Try Shortcut free, install the Excel plugin, or contact us about Enterprise.

FAQs

How is SpreadsheetBench evaluated?

SpreadsheetBench tests task completion on 912 real Excel forum questions. Each task has an input spreadsheet, user question, and expected output. Systems are scored on exact matches in formula correctness, data accuracy, and structure.

What does verified evaluation mean?

Verified means we were tested through standardized API with methods anyone can reproduce. Self-reported results let companies use their own inconsistent methods. Our public API lets researchers independently verify the 59.25% score.

Can other systems obtain verified benchmarks?

Yes. Microsoft, OpenAI, and Anthropic can submit API access for standardized testing. We think transparent benchmarks help everyone by showing true capabilities and enabling fair comparisons.

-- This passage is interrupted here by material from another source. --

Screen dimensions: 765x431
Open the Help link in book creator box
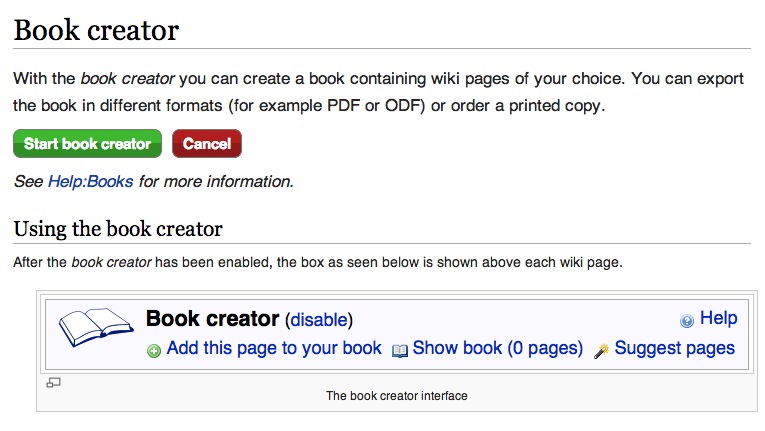click(719, 318)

What makes Excel automation challenging for general AI?

Excel needs understanding of pivot tables, named ranges, cross-sheet references—and generating correct formulas in Excel's language. Plus handling messy data and vague user questions. General LLMs lack this knowledge, resulting in 13-16pp performance gaps.

Will Shortcut work on my specific Excel files?

Shortcut handles any Excel file format and structure. We're trained on real-world spreadsheets with irregular layouts, multiple tables per sheet, complex cross-references, and mixed content. The benchmark tests these exact scenarios, so verified performance indicates strong capability across diverse file types.

How often does Shortcut improve?

We continuously improve Shortcut based on internal and external benchmarking. Our research lab is committed to improving Shortcut's performance daily, allowing rapid iteration on spreadsheet understanding and formula generation. Verified benchmarks let you track our progress objectively over time.